WORK ORDER - Leaving out every picture, please repeat exactly the line that contains "The height and width of the screenshot is (727, 982)." and each line after it through the final line below.

[Saved entries]
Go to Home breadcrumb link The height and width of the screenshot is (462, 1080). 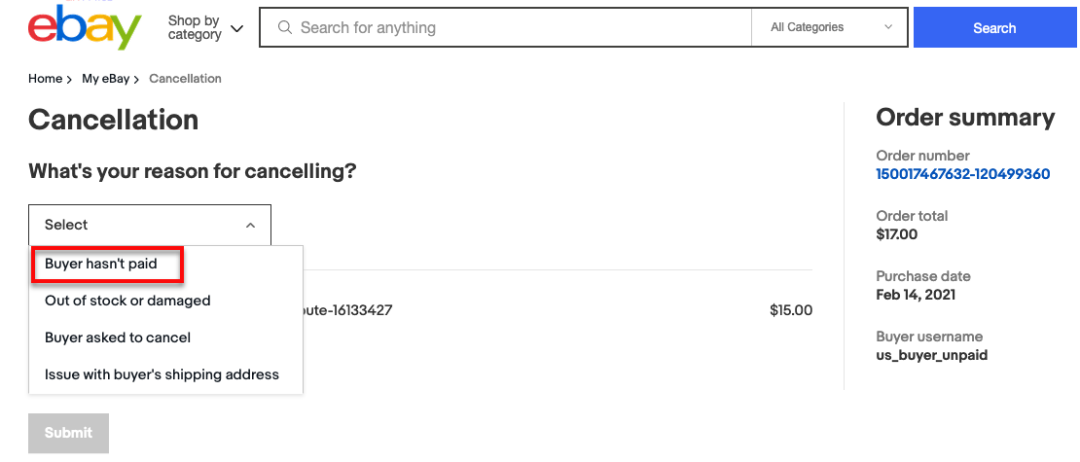click(x=45, y=78)
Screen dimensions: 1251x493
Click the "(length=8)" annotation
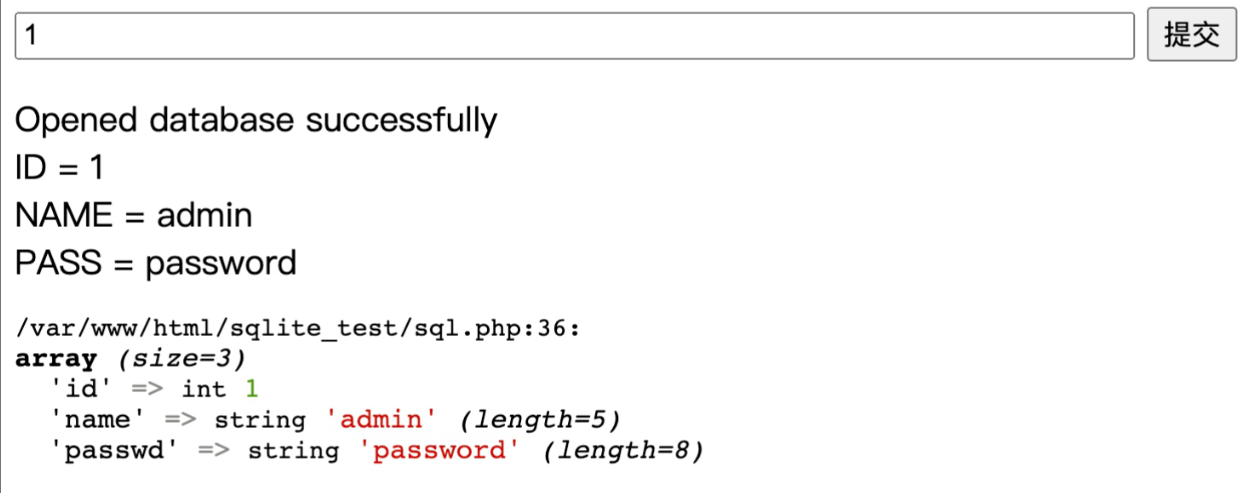[x=622, y=450]
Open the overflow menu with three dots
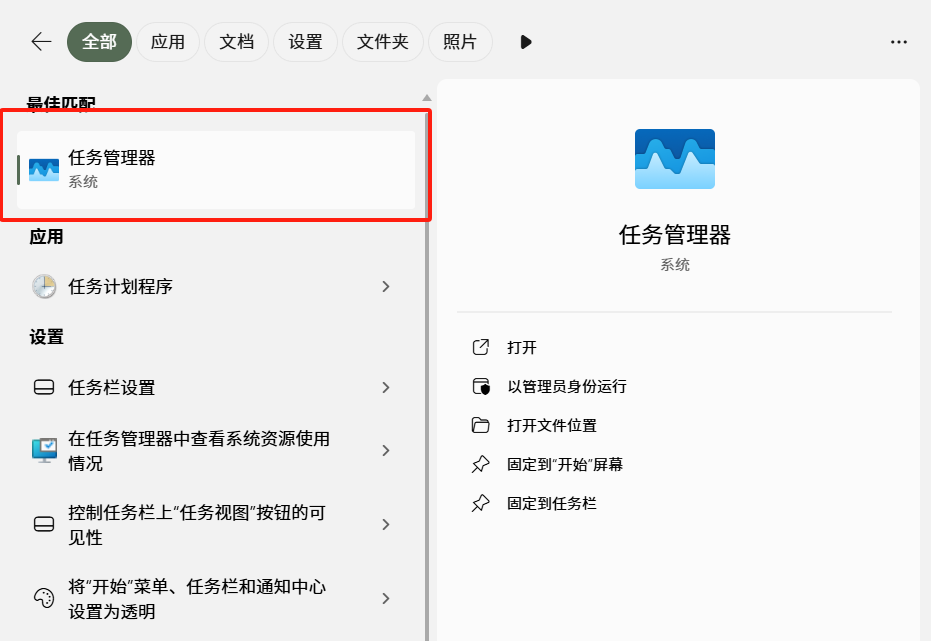The image size is (931, 641). tap(898, 42)

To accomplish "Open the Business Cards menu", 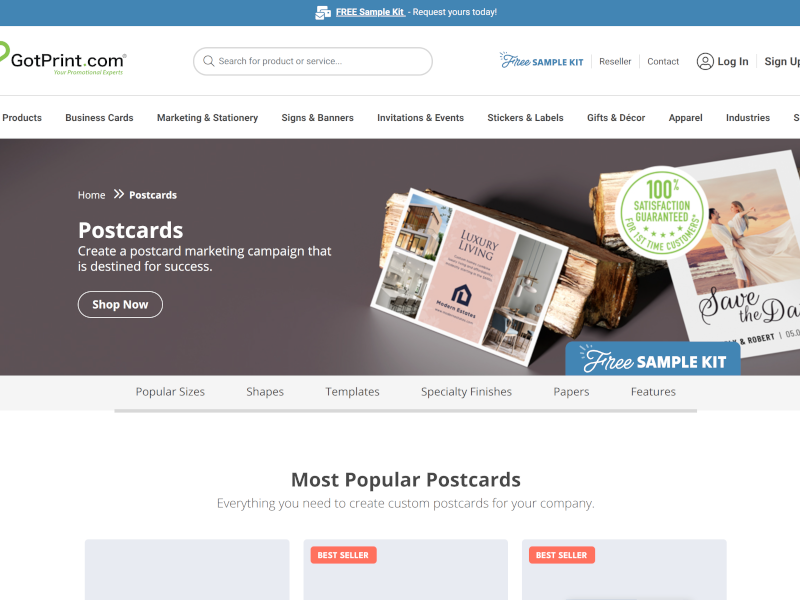I will [x=99, y=118].
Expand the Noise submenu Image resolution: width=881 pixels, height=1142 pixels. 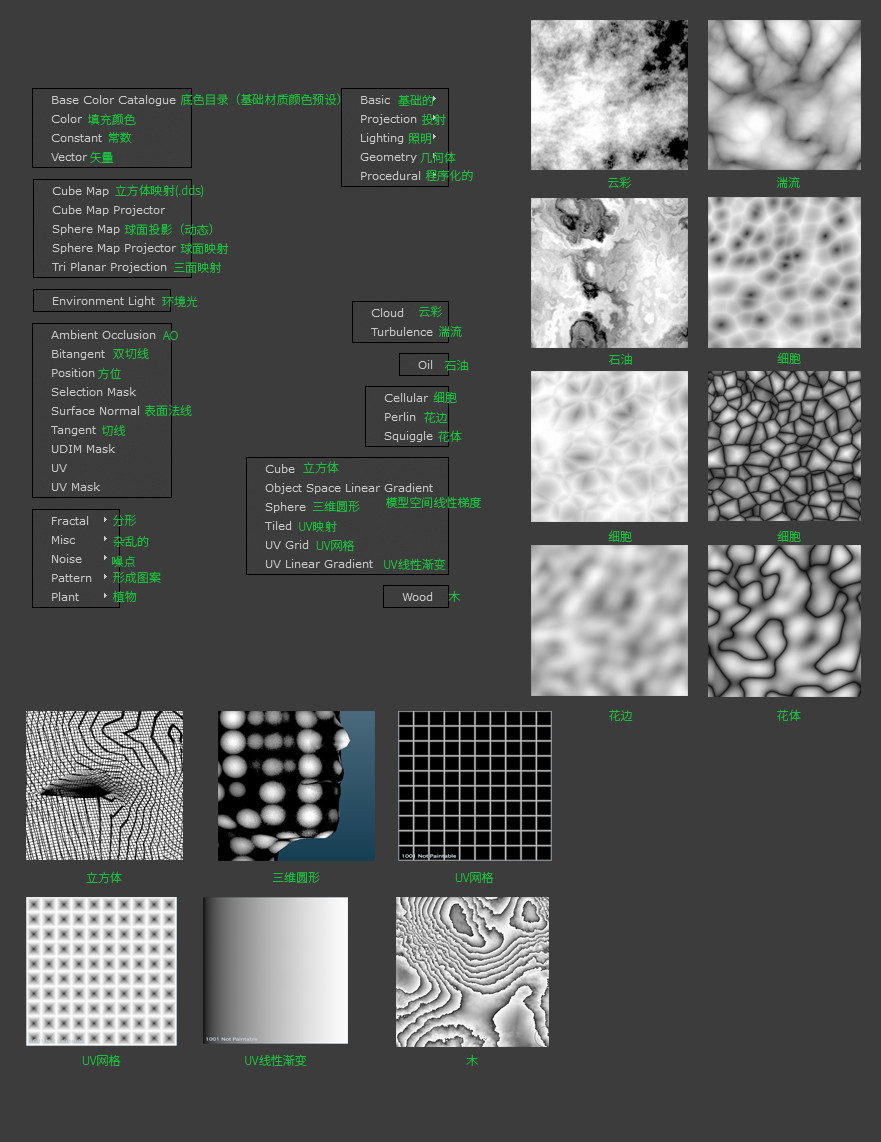click(67, 559)
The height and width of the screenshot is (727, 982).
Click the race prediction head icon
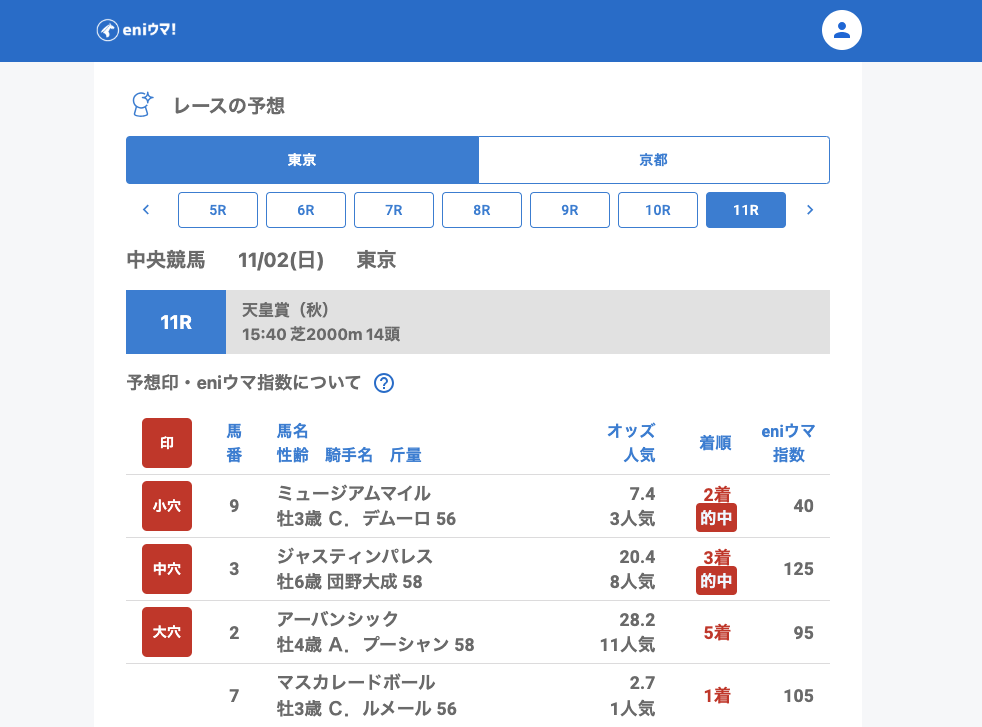coord(143,105)
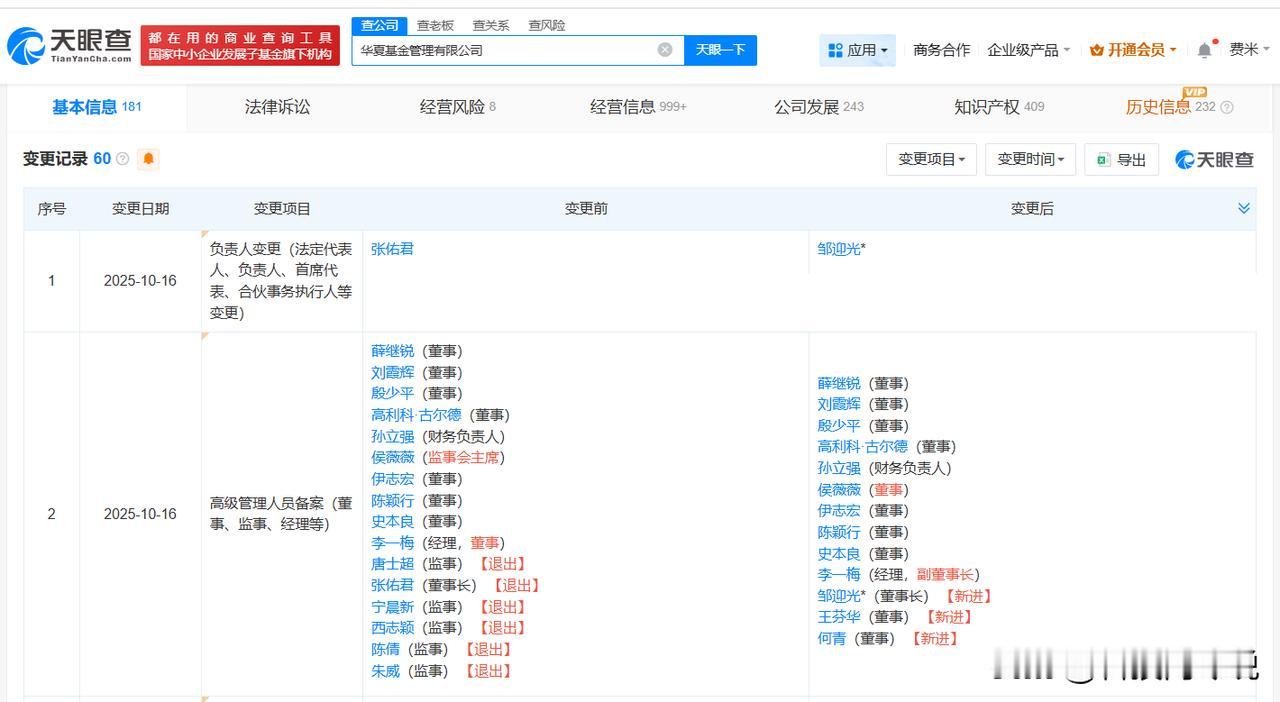Click the 天眼查 brand logo right of 导出
Screen dimensions: 1280x702
1212,159
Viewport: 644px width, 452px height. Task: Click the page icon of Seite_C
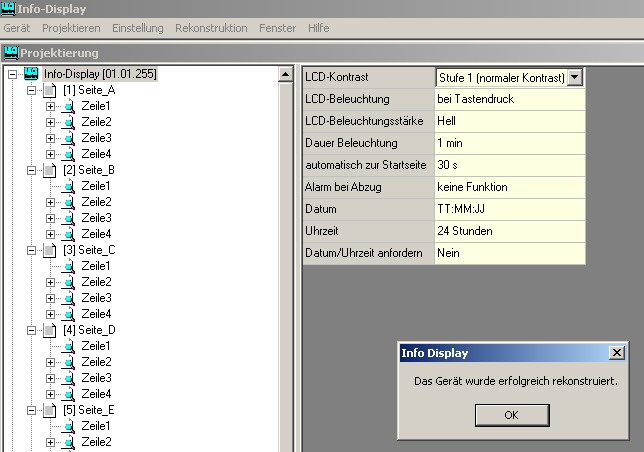pos(50,250)
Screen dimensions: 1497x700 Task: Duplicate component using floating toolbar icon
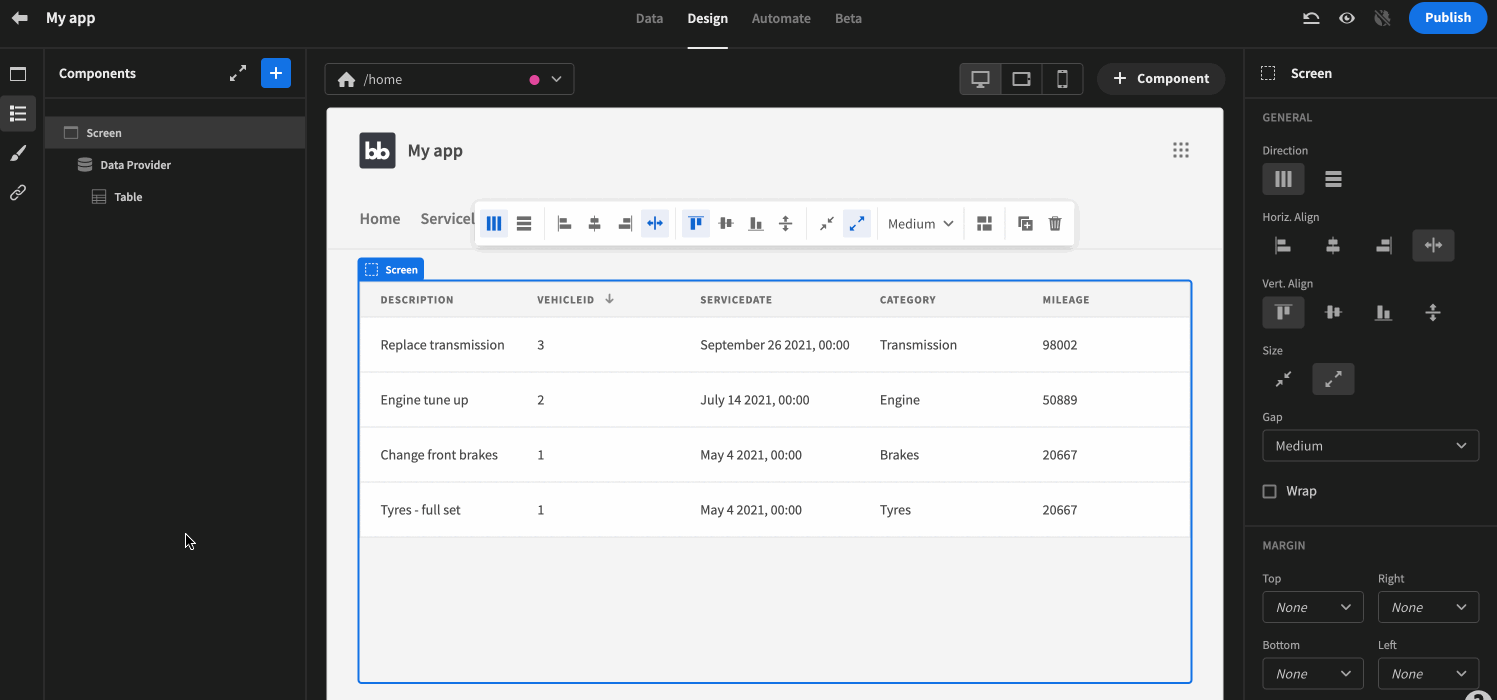coord(1025,224)
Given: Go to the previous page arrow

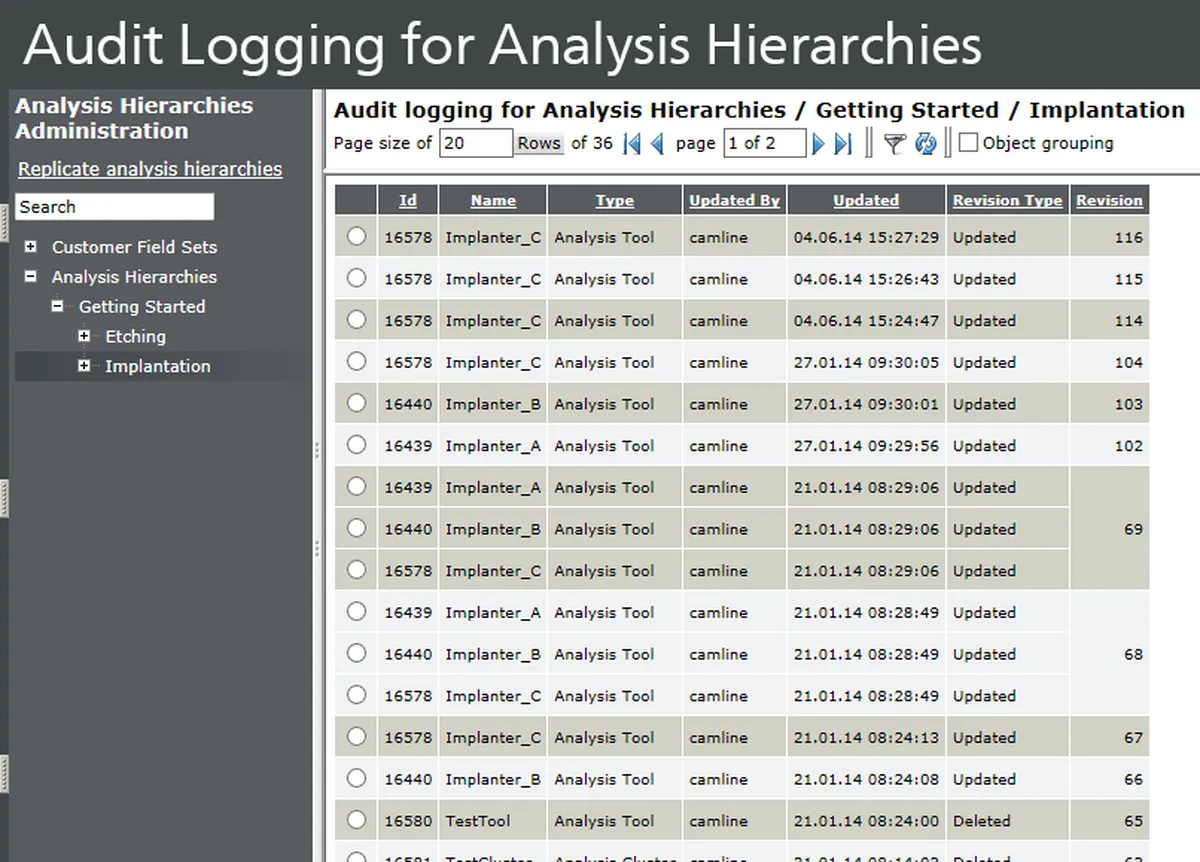Looking at the screenshot, I should (x=657, y=144).
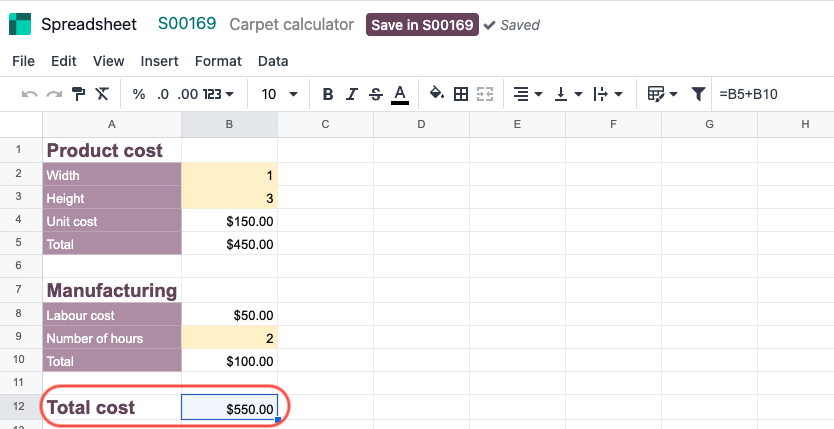Image resolution: width=834 pixels, height=429 pixels.
Task: Select the Total cost cell $550.00
Action: [x=229, y=408]
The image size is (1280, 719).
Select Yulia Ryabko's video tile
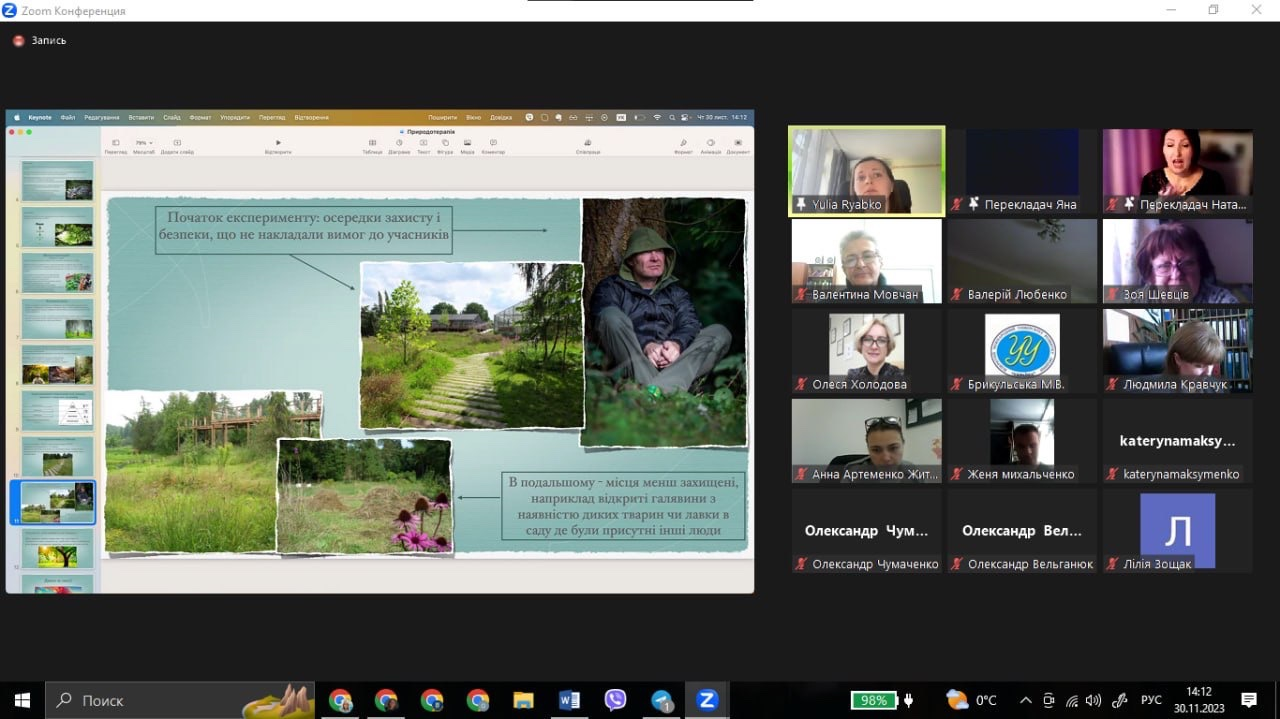click(866, 170)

RESULT FOR THIS EXERCISE -
The height and width of the screenshot is (727, 982).
Click the race prediction head icon
coord(143,105)
Click the 天眼查 brand logo right of 导出
Screen dimensions: 1280x702
1212,159
Viewport: 644px width, 452px height. Task: Click the page icon of Seite_C
pos(50,250)
Screen dimensions: 1497x700 Task: Duplicate component using floating toolbar icon
coord(1025,224)
Given: Go to the previous page arrow

Looking at the screenshot, I should (x=657, y=144).
Image resolution: width=834 pixels, height=429 pixels.
Task: Select the Total cost cell $550.00
Action: [x=229, y=408]
The image size is (1280, 719).
Select Yulia Ryabko's video tile
click(866, 170)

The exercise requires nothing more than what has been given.